Knower of useless information
Mentor
#40
I'll throw in my comments on this as well, for what it's worth (which, as I'm very well aware, my opinion and $5 will get me a cup of coffee at Starbucks):

I've got a Monoprice Mini v1. $200, and I had to make some VERY minor tweaks out of the box to be able to print on it (mostly just bed leveling, which got shifted during shipping; 4 screws on the bed were turned with a sheet of paper between the hotend and the bed, following instructions, and it printed just fine). It's a great little printer for the price, and I can print ABS and PLA on it (although I haven't tried ABS yet).

It prints fairly cleanly, although it DOES print slow; it's just one of those facts of life I've come to accept if I want a good, strong part. The biggest complaint I have with it is the limited print bed size - I was hoping to be able to print out iPhone cases, but I can't print out anything for the iPhone 6 or newer since they're bigger than my print bed. That said, I've done control horns a plenty, motor mounts for various planes, interlocking bases for my Lego Dimensions characters, antenna mounts for my drone, a dice tower for my parents (it's a little tower that has levels inside it that, when you drop the dice inside, it tumbles them down and around so that they essentially "roll" the dice for you; it's great when you're playing a board game that takes up an entire table and you have very little space to actually roll dice)...It's a great little printer.

If you want to do 3D printed planes or drone frames, though? You're going to need a bigger print bed - and the cost will go up with that. I'm going to side with jhitesma on the Prusa i3 MK2S, as my father bought one and has been using it since early June. He's printed a Spitfire (still building it), Teenage Mutant Ninja Turtles planters for succulents, a phone case for his iPhone 7, servo extension locks, control horns, a firewall for a Versa Wing, a fidget spinner for my mom...Last I talked with him, he was planning on designing and printing out a new bevel cutter for foam board, since the ones he's seen on Thingiverse don't work the way he wants them to (He's a former engineer for General Dynamics/Martin Murrieta/Lockheed Martin/ULA and worked with CAD for most of his life, so he's kinda obsessed with making it better LOL). The i3 MK2S has a lot of versatility, and one of the latest things that he's drooling over is the Multi-Material upgrade that they offer for it, allowing him to print different colors from 4 different spools, or even use a water soluble material for supports and another material, like ABS or PLA, so that he can dunk it in water and have the supports fall away.

The downside is that the $700 price tag (and that's if you assemble it yourself; it really isn't hard, to be honest) keeps some people away, but for the size of the print bed and what the printer can do, it's a price tag you can't beat.

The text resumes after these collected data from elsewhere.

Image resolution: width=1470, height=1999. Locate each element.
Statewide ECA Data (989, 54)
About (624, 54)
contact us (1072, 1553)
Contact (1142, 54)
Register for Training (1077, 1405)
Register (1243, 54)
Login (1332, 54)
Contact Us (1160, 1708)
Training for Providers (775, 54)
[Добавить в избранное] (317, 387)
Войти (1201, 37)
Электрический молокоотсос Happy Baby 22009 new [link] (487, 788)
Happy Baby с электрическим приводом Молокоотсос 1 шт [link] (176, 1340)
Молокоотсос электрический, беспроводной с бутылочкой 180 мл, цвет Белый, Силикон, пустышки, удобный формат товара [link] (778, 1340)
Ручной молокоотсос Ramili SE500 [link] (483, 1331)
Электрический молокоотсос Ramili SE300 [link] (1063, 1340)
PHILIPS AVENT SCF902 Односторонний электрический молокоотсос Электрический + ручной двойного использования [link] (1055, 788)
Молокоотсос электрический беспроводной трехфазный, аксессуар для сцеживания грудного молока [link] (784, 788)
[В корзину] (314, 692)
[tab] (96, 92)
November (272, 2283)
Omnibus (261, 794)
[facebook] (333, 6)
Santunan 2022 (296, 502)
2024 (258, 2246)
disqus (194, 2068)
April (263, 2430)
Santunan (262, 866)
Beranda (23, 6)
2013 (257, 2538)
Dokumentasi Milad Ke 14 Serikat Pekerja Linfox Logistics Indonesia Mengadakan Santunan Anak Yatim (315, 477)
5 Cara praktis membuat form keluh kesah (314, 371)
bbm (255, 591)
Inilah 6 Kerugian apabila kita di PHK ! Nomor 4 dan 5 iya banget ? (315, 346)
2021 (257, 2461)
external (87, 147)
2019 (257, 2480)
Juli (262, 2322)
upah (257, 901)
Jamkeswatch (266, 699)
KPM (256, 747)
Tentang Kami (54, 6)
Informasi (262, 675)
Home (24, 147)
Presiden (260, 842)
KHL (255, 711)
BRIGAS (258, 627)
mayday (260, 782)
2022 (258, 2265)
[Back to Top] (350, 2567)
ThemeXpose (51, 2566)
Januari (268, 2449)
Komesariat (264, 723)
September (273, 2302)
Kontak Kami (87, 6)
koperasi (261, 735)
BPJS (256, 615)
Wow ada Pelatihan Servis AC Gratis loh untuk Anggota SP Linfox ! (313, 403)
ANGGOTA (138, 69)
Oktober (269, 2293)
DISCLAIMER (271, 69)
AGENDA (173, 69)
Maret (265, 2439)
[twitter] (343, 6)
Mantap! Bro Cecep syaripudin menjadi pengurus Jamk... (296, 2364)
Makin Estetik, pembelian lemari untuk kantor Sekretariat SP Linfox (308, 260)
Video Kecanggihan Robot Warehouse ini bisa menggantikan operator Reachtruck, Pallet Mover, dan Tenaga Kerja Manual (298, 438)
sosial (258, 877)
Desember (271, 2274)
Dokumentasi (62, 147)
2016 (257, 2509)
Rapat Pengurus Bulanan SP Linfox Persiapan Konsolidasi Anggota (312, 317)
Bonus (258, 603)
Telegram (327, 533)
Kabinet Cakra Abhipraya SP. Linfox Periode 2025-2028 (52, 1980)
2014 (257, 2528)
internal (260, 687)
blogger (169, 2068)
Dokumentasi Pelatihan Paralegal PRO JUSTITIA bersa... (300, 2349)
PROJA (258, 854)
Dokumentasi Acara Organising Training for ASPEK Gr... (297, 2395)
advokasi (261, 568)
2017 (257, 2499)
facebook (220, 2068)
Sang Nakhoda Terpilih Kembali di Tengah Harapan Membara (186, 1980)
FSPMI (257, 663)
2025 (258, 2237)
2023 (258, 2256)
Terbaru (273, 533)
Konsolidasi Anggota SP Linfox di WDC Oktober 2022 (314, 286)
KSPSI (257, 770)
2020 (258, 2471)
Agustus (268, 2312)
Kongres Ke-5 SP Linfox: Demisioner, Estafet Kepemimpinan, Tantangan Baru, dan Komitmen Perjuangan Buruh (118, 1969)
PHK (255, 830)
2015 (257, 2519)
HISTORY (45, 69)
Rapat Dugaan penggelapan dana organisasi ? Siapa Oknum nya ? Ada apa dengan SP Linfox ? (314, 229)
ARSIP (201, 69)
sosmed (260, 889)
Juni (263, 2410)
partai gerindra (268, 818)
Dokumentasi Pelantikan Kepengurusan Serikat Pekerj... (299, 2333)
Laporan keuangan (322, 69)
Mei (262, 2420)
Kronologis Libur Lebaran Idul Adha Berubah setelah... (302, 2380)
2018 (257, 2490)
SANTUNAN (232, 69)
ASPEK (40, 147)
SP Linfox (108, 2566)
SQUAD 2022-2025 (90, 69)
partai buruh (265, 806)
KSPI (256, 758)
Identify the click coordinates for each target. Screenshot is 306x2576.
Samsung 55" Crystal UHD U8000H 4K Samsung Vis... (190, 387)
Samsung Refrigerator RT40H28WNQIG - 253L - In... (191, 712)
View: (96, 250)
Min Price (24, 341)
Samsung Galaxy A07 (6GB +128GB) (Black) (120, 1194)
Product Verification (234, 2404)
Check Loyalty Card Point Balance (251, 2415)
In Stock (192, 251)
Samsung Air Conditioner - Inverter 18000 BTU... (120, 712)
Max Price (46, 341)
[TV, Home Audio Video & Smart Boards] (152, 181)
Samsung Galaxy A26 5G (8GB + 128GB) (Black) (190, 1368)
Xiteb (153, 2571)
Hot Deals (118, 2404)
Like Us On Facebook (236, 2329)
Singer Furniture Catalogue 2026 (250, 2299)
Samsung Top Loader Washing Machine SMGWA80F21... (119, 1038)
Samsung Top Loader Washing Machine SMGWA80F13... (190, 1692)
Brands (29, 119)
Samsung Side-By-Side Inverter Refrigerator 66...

I've looked at others with similar bed sizes, and they were almost all $1000+, or were "prosumer" or low end business class printers that had catches with them - for example, proprietary spools that required you to purchase your printing materials from the company. Honestly, the best bang for your buck is the Prusa i3 - however, their turnaround times are a little on the slow side because there's been such a huge demand for them. Josef Prusa has been getting them out as quickly as he can (and he is a REALLY cool guy; I met him at the Bay Area Maker Faire in May, and he was really happy to demo the products for me and explain everything. I had no idea that I was talking to the head of the company at the time; I thought it was just one of the tech specialists. It was only after I saw his picture on the Prusa website that I realized who I was talking to!)